**ASSIGNMENT:**
Looking at the data below, how many lines include the word "Given"? Respond with the number only.

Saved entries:
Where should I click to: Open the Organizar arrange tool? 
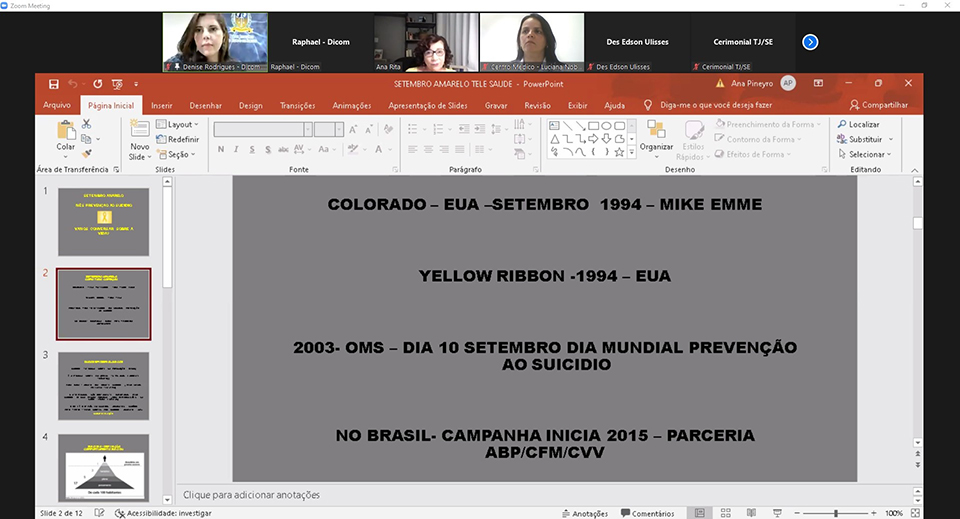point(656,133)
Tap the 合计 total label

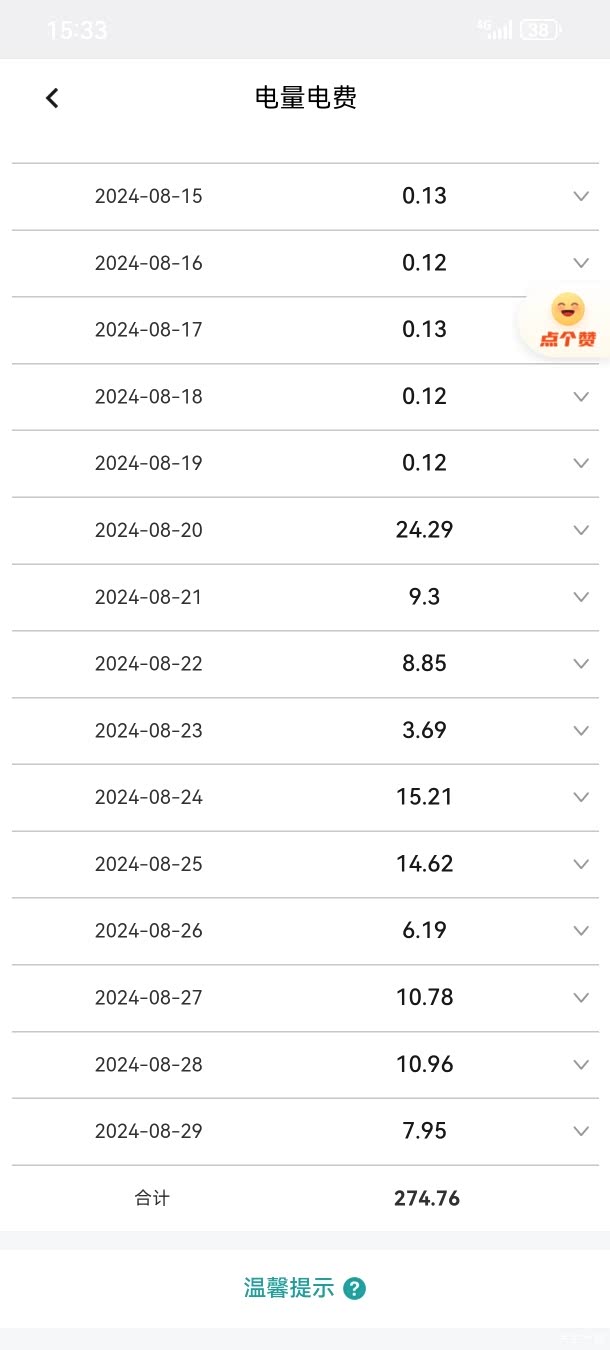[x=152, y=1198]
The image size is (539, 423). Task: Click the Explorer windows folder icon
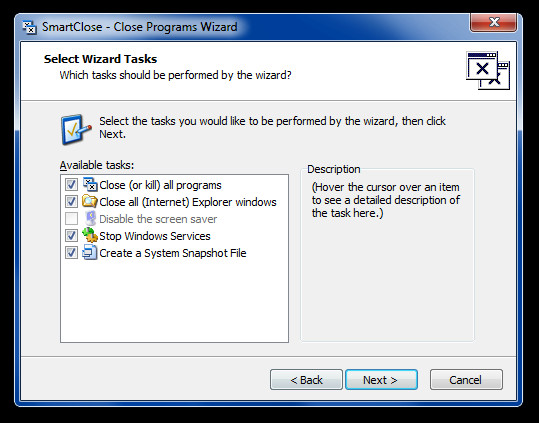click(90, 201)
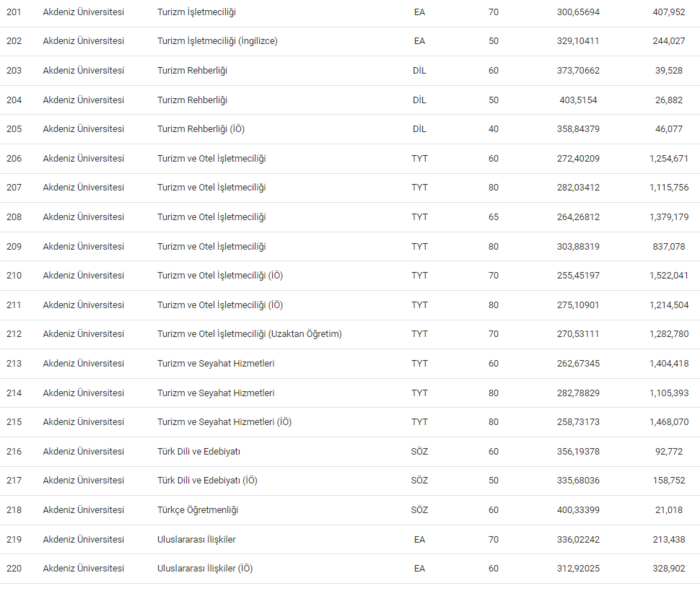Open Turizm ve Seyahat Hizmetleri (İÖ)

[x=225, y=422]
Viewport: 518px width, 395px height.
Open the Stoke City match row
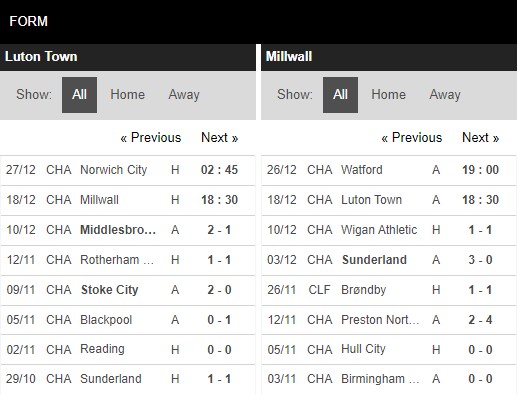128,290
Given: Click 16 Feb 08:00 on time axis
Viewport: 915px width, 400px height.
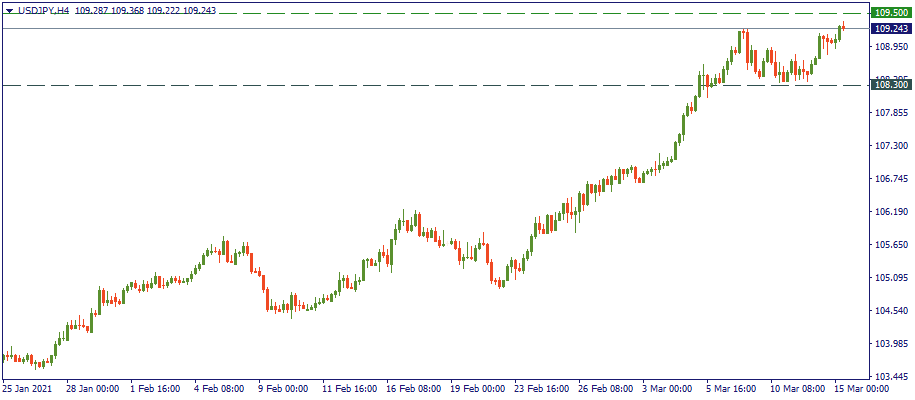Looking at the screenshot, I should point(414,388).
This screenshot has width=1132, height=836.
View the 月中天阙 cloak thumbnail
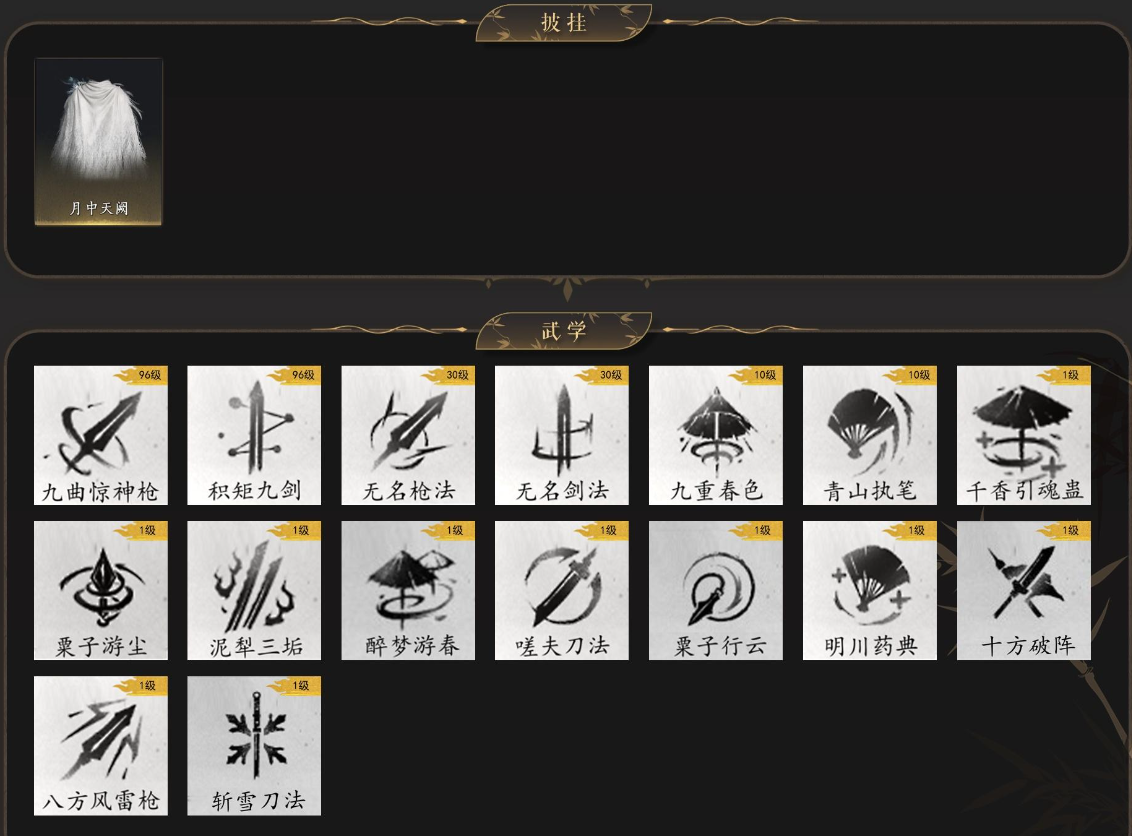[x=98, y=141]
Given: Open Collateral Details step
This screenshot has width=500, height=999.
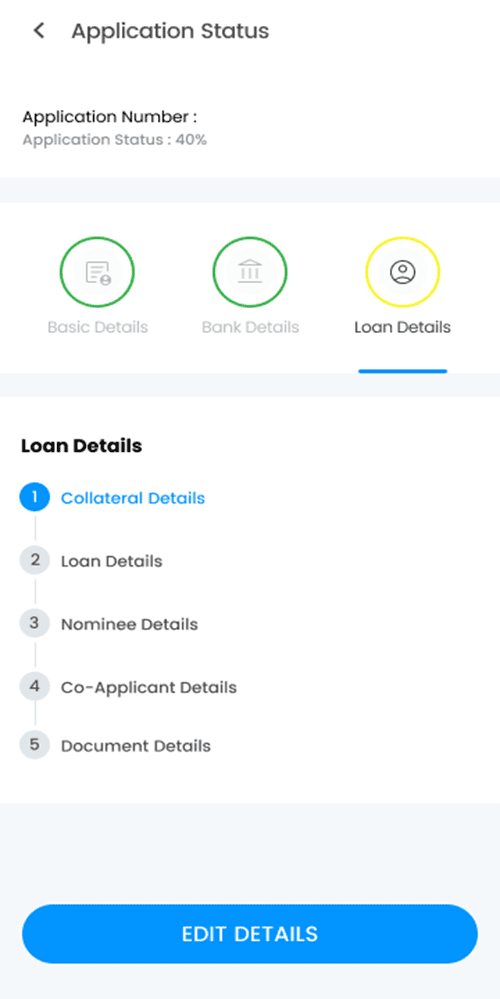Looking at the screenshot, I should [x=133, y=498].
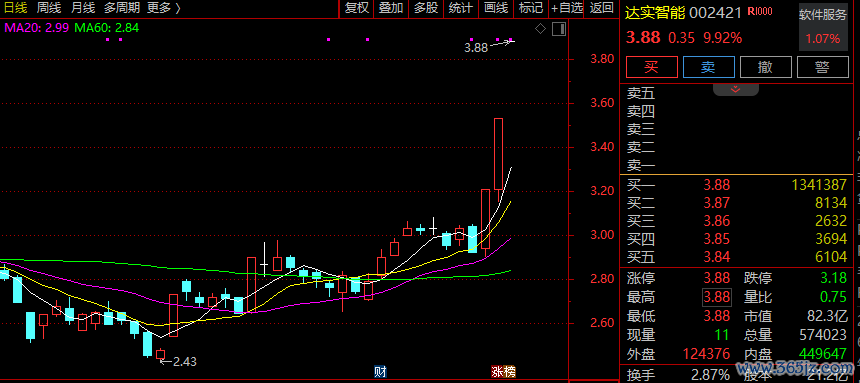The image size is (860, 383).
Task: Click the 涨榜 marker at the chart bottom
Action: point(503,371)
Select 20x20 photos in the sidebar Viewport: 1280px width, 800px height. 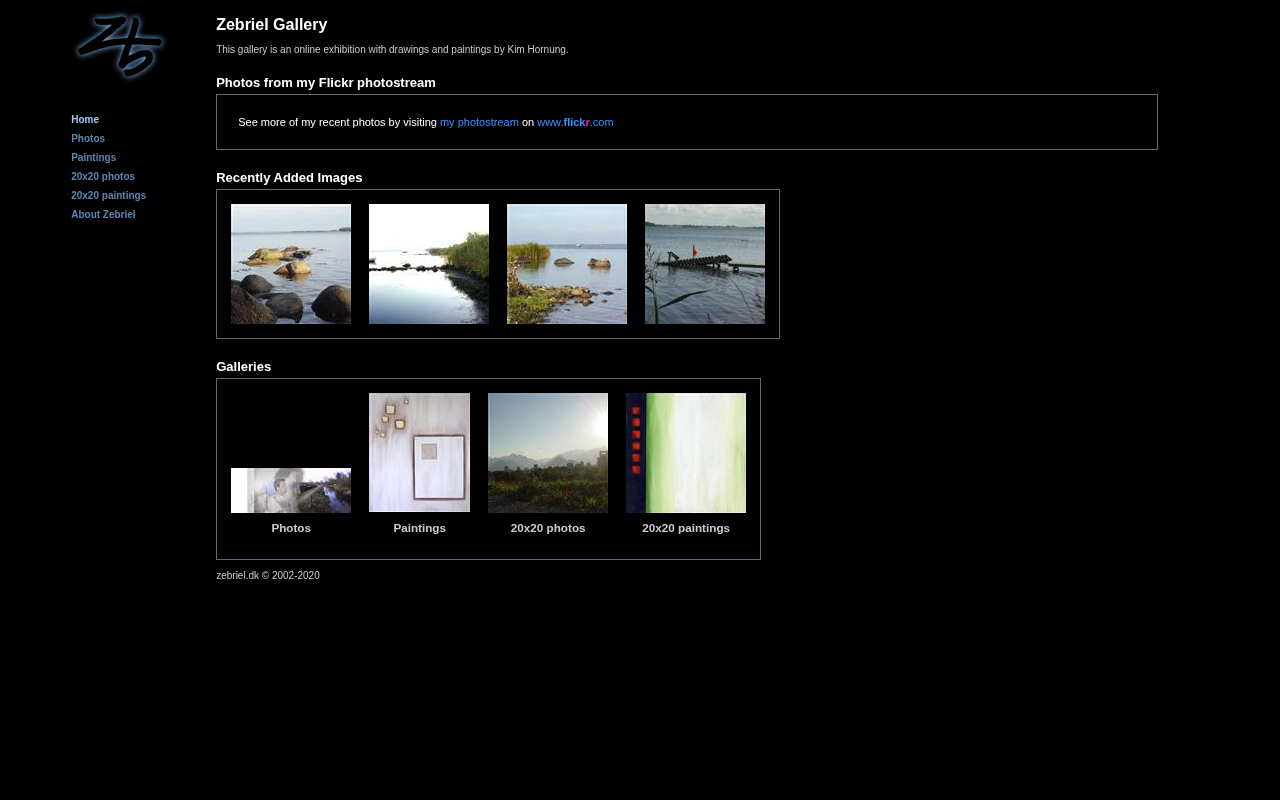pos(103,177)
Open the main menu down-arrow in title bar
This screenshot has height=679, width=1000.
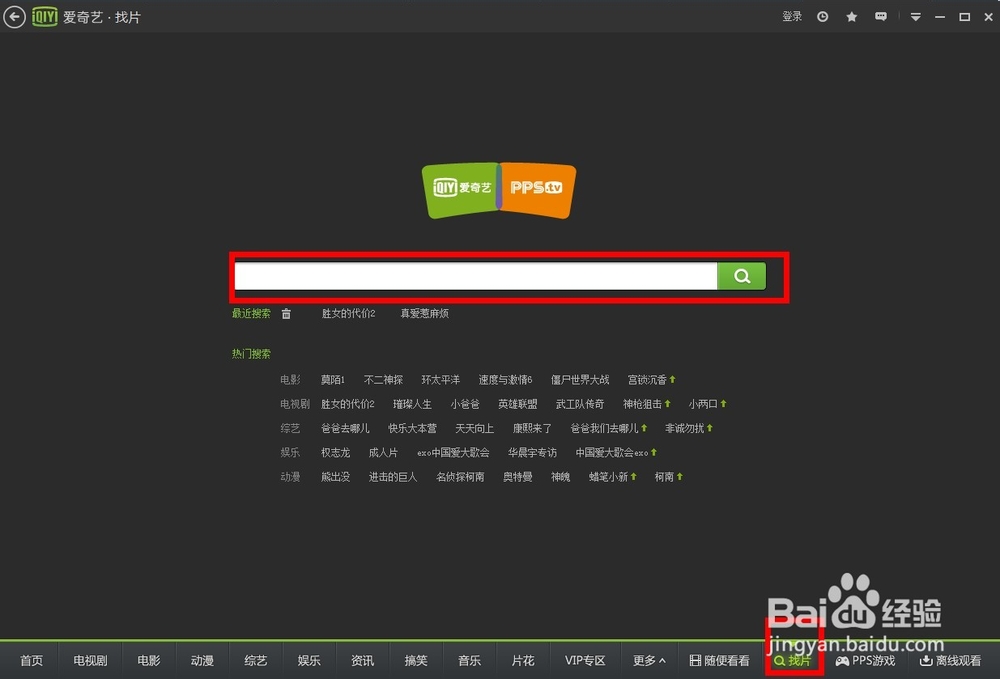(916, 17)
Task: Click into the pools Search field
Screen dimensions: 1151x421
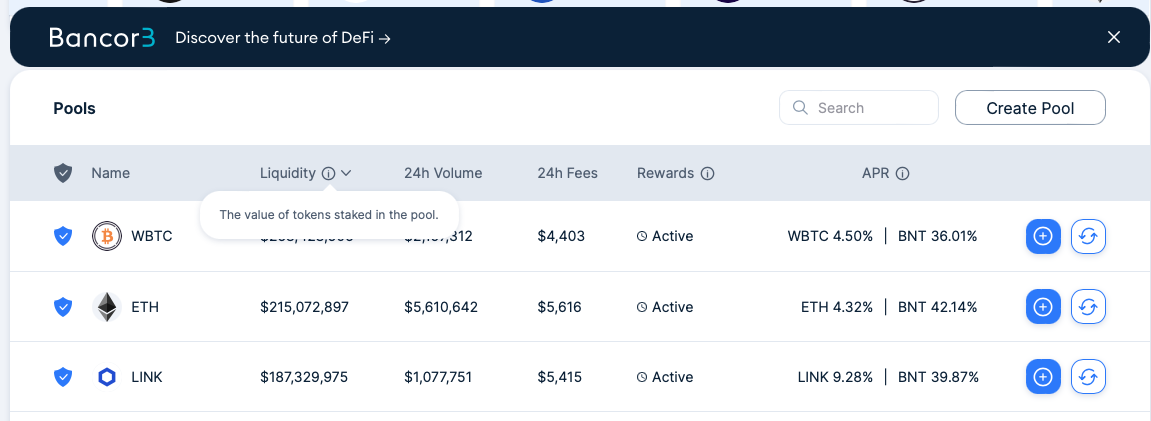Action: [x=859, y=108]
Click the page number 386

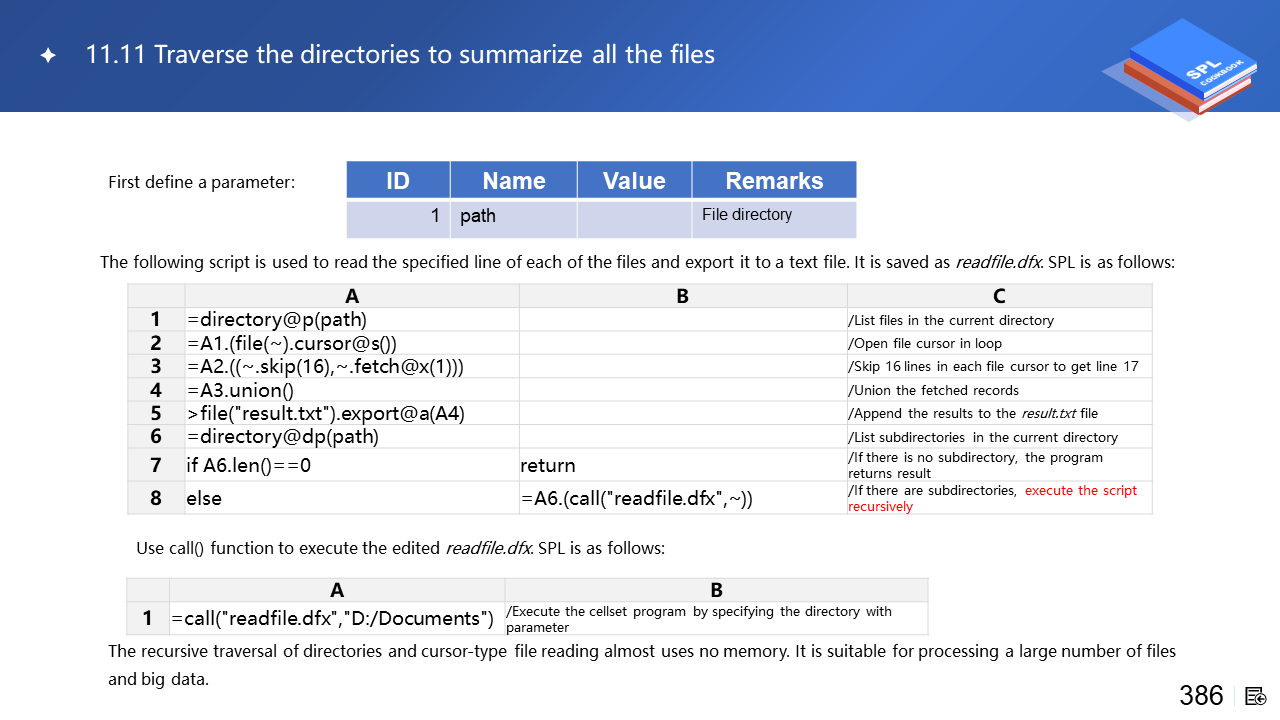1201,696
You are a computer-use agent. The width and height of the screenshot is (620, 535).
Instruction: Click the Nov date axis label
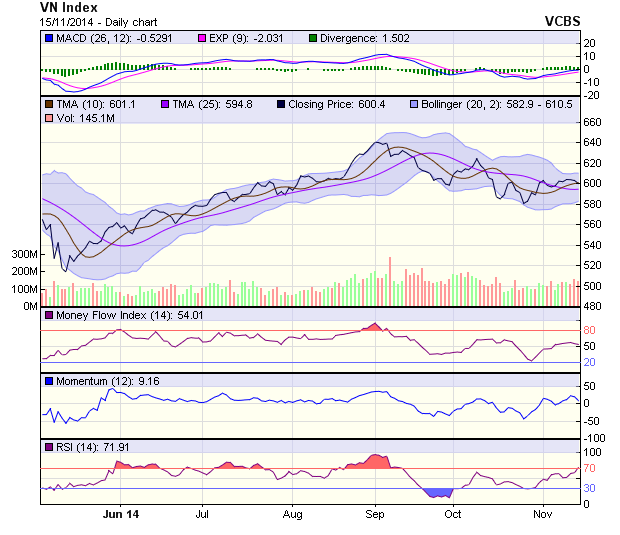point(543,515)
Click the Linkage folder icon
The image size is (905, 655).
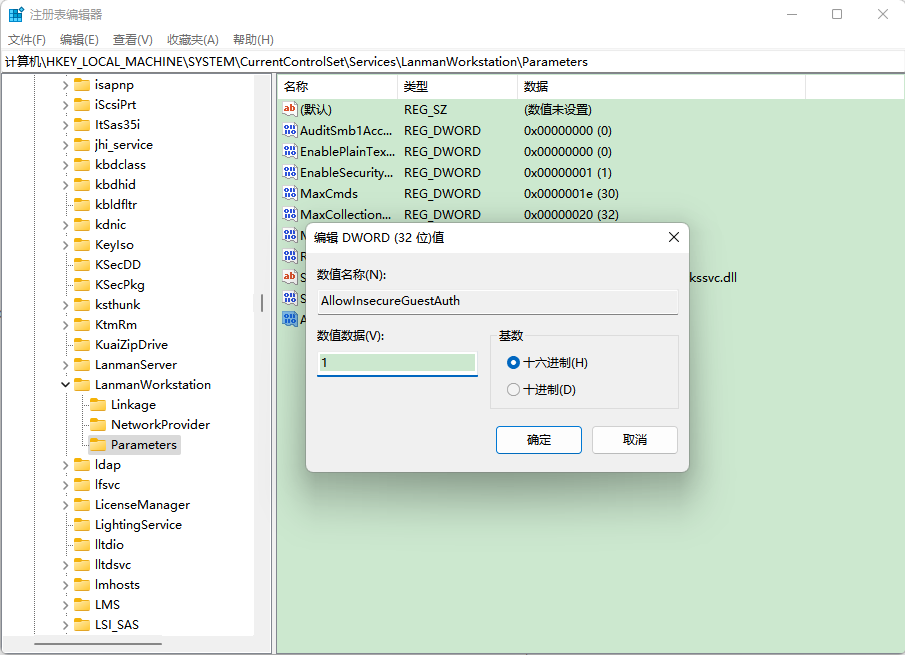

**PROBLEM SOLUTION:**
2